START Records for this exercise

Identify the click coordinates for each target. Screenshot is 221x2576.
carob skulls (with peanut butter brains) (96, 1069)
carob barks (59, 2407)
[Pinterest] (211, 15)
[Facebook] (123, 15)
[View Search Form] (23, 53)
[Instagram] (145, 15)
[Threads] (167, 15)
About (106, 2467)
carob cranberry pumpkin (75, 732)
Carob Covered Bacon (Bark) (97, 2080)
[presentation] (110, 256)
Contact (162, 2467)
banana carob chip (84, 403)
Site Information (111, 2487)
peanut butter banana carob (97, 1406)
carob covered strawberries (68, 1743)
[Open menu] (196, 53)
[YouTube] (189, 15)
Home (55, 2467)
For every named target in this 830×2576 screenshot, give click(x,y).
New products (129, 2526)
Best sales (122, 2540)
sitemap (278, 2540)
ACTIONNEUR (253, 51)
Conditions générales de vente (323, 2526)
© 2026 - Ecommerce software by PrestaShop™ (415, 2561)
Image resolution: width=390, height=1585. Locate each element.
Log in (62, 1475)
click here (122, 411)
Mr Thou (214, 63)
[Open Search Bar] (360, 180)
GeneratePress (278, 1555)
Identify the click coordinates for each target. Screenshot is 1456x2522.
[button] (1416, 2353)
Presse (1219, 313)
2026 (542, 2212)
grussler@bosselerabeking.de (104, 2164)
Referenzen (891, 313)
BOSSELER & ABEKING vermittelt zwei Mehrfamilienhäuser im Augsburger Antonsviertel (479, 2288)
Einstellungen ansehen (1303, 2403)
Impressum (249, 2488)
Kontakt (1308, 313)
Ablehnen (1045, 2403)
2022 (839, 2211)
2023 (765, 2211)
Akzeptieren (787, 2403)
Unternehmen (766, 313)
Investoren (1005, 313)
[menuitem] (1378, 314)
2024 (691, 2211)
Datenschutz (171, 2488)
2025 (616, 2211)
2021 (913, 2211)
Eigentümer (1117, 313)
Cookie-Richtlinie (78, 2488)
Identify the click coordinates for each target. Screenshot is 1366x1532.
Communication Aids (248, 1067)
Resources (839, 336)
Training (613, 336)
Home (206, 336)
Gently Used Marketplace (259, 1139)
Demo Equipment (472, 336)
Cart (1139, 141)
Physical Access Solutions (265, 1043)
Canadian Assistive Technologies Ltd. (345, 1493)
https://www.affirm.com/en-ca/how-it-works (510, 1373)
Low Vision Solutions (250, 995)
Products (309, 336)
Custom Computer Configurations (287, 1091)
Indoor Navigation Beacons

END Records for this exercise

#### [Your task]
The answer must be every line from the records above that contains the word "banana", copied out.

#### [Exercise solution]
banana carob chip (84, 403)
peanut butter banana carob (97, 1406)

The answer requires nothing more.